## Task details:
Turn the lines below, from the one containing "coordinates (1113, 495)." through the one containing "coordinates (1104, 57).", into a numbered list. Leave out any blank lines.
⁂
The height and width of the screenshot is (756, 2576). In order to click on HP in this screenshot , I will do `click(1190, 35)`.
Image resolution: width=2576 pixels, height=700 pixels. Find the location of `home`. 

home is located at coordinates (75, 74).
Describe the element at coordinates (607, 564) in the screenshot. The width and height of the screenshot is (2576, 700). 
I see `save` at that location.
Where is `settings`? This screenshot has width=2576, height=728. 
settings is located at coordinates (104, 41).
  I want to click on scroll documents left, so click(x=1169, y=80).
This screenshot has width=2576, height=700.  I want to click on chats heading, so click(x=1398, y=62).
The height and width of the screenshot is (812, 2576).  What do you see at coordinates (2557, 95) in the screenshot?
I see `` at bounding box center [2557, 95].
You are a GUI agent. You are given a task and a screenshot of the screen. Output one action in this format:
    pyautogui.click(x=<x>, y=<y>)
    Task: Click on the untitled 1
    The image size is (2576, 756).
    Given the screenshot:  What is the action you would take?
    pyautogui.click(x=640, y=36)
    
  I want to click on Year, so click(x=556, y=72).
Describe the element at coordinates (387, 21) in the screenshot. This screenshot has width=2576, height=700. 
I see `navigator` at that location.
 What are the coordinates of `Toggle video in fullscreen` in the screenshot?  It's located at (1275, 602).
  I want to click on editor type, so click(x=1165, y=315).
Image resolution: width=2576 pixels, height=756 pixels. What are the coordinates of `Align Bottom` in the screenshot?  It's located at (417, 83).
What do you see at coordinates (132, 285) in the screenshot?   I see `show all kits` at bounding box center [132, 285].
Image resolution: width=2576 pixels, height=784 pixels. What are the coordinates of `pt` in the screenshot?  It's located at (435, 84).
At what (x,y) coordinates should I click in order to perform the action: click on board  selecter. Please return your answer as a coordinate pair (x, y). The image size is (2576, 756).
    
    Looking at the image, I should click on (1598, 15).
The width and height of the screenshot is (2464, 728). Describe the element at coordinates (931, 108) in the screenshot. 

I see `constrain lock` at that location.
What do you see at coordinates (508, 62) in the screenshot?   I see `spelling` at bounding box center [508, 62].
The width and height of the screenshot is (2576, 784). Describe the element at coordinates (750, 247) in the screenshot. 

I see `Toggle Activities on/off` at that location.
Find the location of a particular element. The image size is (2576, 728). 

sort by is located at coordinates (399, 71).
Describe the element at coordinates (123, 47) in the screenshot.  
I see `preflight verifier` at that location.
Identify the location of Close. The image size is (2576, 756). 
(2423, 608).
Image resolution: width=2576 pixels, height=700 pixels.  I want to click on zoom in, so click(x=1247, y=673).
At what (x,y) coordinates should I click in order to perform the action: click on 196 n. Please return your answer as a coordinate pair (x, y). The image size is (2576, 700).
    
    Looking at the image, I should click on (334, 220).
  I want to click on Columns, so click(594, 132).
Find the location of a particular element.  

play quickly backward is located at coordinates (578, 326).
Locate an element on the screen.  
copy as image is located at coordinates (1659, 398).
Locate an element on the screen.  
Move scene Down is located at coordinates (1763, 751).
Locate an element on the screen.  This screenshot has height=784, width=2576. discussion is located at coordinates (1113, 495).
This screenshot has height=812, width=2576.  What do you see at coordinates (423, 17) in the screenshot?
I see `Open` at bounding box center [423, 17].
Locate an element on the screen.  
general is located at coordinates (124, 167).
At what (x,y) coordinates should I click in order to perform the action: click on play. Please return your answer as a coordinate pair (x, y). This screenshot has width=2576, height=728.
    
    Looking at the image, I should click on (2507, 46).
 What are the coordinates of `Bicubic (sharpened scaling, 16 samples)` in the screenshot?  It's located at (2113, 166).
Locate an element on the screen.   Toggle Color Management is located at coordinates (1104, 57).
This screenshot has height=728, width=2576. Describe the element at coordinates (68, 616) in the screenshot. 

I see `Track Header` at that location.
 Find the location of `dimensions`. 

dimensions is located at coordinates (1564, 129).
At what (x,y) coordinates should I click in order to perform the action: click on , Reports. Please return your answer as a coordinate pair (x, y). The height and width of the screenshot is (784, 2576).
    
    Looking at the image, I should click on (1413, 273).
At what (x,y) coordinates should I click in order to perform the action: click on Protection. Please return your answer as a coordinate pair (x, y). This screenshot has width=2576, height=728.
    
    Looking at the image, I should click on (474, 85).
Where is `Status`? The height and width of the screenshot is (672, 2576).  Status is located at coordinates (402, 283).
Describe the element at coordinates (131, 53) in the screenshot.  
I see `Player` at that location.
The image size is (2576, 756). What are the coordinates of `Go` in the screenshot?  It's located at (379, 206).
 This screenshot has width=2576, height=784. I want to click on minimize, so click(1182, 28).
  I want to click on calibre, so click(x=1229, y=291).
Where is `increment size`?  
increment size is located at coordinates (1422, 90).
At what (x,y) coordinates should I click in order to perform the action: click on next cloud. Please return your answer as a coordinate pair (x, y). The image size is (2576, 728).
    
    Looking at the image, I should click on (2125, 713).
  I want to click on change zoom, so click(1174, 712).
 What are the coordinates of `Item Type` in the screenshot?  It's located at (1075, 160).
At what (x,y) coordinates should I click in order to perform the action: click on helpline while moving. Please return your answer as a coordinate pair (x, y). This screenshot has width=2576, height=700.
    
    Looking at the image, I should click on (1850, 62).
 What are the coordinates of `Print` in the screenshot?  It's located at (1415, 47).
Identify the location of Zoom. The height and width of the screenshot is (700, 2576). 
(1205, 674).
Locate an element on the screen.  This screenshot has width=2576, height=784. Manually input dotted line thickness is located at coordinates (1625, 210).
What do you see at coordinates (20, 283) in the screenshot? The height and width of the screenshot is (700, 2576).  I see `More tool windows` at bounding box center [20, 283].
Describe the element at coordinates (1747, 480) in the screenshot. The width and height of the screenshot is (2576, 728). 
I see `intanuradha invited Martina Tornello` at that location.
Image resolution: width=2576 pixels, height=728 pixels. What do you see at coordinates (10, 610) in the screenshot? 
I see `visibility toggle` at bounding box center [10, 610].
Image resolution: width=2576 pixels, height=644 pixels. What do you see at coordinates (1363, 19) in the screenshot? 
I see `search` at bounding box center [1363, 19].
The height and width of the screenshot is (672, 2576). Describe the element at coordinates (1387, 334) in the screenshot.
⁂
## Solution to this exercise:
1. Locate an element on the screen.  This screenshot has height=784, width=2576. discussion is located at coordinates (1113, 495).
2. This screenshot has height=812, width=2576.  What do you see at coordinates (423, 17) in the screenshot?
3. I see `Open` at bounding box center [423, 17].
4. Locate an element on the screen.  
5. general is located at coordinates (124, 167).
6. At what (x,y) coordinates should I click in order to perform the action: click on play. Please return your answer as a coordinate pair (x, y). This screenshot has width=2576, height=728.
7.     Looking at the image, I should click on (2507, 46).
8.  What are the coordinates of `Bicubic (sharpened scaling, 16 samples)` in the screenshot?  It's located at (2113, 166).
9. Locate an element on the screen.   Toggle Color Management is located at coordinates (1104, 57).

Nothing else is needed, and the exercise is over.